CHECK YOUR UNDERSTANDING →
1. In the passage on polybutadiene rubbers, what happens to milling and processing as Mooney viscosity increases?
2. Please write out the passage on polybutadiene rubbers, starting with "The polybutadiene rubber may" and going on through "lower Mooney viscosity.".

BEGIN READING TEXT

In some embodiments, the core composition of the present disclosure includes a blend of base rubbers and, more specifically, a blend of two or more polybutadiene rubbers. In this aspect, the core composition may include a blend of a first polybutadiene rubber and a second polybutadiene rubber in a ratio of about 5:95 to about 95:5. For example, the core composition may include a first polybutadiene rubber and a second polybutadiene rubber in a ratio of about 10:90 to about 90:10 or about 15:85 to about 85:15 or about 20:80 to about 80:20 or about 30:70 to about 70:30 or about 40:60 to about 60:40. In other embodiments, the core composition may include a blend of more than two polybutadiene rubbers or a blend of polybutadiene rubbers with any of the other elastomers discussed above.

The polybutadiene rubber may have a relatively high or low Mooney viscosity. Generally, polybutadiene rubbers of higher molecular weight and higher Mooney viscosity have better resiliency than polybutadiene rubbers of lower molecular weight and lower Mooney viscosity.

However, as the Mooney viscosity increases, the milling and processing of the polybutadiene rubber generally becomes more difficult. Blends of high and low Mooney viscosity polybutadiene rubbers may be prepared as is described in U.S. Pat. Nos. 6,982,301 and 6,774,187, the disclosures of which are hereby incorporated by reference, and used in accordance with this invention. In general, the lower limit of Mooney viscosity may be about 30 or 35 or 40 or 45 or 50 or 55 or 60 or 70 or 75 and the upper limit may be about 80 or 85 or 90 or 95 or 100 or 105 or 110 or 115 or 120 or 125 or 130. For example, the polybutadiene used in the core composition has a Mooney viscosity of about 30 to about 130. In some aspects, the polybutadiene used in the core composition may have a Mooney viscosity of about 30 to about 80 or about 75 to about 130.

END READING TEXT
BEGIN MATERIAL SHOWN

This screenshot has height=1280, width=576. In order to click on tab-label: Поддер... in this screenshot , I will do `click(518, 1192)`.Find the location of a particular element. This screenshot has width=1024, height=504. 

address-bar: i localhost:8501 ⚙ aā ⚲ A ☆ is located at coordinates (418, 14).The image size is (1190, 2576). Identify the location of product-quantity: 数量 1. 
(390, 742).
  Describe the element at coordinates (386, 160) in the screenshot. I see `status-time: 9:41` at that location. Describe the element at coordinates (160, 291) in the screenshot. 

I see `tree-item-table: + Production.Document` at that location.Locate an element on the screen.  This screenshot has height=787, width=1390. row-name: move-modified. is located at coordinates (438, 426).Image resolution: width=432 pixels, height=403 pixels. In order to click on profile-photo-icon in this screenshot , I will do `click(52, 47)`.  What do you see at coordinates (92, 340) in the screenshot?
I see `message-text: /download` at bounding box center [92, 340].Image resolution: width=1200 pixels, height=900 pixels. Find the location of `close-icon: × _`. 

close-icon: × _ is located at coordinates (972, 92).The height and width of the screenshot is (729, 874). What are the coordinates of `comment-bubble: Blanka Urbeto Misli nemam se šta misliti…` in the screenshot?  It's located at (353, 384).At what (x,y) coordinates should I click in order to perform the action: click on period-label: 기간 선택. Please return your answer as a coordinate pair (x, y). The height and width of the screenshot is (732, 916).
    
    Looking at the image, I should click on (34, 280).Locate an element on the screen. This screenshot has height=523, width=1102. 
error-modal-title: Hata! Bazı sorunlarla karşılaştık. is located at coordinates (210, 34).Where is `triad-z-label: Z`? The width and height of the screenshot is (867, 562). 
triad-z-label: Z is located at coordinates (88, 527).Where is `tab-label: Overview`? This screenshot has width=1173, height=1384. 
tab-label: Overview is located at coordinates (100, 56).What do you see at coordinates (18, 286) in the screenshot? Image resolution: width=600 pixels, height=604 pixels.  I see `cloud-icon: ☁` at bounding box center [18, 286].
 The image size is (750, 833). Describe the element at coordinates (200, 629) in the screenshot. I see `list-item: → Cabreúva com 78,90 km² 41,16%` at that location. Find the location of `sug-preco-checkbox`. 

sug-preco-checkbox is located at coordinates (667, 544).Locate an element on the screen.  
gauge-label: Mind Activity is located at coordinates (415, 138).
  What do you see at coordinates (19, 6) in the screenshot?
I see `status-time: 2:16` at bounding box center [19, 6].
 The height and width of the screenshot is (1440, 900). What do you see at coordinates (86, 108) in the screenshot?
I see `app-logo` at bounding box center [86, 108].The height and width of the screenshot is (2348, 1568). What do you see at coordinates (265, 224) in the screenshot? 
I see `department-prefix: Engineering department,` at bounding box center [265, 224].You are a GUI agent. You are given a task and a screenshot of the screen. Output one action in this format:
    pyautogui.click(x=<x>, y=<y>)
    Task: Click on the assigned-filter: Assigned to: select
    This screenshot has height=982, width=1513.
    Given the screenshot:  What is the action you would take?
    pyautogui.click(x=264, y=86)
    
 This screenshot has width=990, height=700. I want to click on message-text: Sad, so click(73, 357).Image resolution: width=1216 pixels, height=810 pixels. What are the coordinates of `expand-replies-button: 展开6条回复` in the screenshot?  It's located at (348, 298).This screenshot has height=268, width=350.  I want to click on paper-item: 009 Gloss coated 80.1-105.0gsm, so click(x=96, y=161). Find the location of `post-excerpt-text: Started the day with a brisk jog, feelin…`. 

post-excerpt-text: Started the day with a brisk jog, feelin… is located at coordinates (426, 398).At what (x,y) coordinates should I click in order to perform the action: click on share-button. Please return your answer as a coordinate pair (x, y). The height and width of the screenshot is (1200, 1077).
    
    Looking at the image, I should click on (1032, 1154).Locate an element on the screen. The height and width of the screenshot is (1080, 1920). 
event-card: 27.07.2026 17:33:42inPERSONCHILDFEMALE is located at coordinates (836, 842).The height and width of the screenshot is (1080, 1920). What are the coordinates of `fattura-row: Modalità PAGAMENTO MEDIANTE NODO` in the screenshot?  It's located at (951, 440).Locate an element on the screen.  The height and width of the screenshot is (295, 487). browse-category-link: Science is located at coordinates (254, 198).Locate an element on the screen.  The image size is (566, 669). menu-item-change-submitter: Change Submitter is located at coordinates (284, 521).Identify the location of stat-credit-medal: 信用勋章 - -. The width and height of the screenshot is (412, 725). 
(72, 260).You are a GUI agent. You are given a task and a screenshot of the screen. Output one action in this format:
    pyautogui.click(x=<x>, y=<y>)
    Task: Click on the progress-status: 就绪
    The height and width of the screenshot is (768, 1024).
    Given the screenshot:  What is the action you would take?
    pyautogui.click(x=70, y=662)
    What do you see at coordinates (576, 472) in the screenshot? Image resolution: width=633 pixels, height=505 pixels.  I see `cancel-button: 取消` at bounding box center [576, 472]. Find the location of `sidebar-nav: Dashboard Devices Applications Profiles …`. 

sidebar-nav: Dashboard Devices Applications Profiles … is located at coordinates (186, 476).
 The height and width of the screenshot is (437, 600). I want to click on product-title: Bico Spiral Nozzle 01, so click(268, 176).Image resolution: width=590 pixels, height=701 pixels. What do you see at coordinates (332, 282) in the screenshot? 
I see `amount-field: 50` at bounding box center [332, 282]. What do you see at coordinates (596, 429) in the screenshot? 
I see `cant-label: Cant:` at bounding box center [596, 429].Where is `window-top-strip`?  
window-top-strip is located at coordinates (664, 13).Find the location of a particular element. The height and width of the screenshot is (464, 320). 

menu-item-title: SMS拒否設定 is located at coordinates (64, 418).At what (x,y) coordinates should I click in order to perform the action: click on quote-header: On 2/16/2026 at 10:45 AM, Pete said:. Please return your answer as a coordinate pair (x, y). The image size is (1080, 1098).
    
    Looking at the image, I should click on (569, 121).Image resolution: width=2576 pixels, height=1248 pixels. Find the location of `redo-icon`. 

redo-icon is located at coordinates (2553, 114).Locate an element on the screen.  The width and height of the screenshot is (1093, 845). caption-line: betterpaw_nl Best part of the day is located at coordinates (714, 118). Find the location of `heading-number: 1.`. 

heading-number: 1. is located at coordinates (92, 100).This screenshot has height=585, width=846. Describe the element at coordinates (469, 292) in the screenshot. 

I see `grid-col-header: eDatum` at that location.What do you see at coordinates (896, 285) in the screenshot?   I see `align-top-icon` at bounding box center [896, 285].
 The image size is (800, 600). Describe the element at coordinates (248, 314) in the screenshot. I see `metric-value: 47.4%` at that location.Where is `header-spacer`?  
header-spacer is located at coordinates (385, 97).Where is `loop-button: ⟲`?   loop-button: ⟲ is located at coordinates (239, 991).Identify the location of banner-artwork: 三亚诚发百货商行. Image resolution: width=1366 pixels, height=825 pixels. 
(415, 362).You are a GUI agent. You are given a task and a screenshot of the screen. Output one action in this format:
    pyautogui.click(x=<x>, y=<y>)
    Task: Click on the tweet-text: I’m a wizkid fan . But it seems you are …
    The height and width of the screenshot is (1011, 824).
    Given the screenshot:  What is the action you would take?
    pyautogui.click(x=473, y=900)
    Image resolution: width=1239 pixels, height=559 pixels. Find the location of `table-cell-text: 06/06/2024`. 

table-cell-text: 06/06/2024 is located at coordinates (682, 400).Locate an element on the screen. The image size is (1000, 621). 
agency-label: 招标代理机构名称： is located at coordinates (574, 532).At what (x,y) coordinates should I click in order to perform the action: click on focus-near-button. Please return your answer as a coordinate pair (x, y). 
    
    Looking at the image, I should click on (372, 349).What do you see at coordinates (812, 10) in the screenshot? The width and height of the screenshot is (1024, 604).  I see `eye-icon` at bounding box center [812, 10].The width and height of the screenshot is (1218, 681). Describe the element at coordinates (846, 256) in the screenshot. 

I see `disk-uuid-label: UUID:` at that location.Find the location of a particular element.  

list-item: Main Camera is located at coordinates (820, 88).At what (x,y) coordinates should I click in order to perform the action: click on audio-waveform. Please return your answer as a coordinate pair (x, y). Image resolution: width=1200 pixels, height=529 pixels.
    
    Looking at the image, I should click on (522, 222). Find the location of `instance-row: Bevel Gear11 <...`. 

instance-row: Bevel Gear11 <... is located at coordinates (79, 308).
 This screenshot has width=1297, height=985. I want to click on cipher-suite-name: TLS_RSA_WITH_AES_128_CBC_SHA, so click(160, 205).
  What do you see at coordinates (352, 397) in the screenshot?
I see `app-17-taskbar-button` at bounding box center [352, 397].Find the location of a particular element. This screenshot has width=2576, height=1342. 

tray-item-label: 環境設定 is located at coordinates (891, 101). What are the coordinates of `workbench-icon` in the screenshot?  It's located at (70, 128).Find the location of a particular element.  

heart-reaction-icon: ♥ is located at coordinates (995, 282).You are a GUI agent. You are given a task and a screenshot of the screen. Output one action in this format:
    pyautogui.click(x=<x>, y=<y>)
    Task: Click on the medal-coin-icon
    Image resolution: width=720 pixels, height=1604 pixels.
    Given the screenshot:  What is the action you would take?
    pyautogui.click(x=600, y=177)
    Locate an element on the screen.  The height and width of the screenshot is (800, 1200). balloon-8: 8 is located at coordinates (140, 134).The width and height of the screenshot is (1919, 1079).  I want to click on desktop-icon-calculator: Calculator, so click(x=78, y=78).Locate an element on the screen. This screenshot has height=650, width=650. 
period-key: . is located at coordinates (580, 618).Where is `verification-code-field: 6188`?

END MATERIAL SHOWN

ANSWERS TO THE EXERCISE →
1. Milling and processing of the polybutadiene rubber generally become more difficult.

2.
The polybutadiene rubber may have a relatively high or low Mooney viscosity. Generally, polybutadiene rubbers of higher molecular weight and higher Mooney viscosity have better resiliency than polybutadiene rubbers of lower molecular weight and lower Mooney viscosity.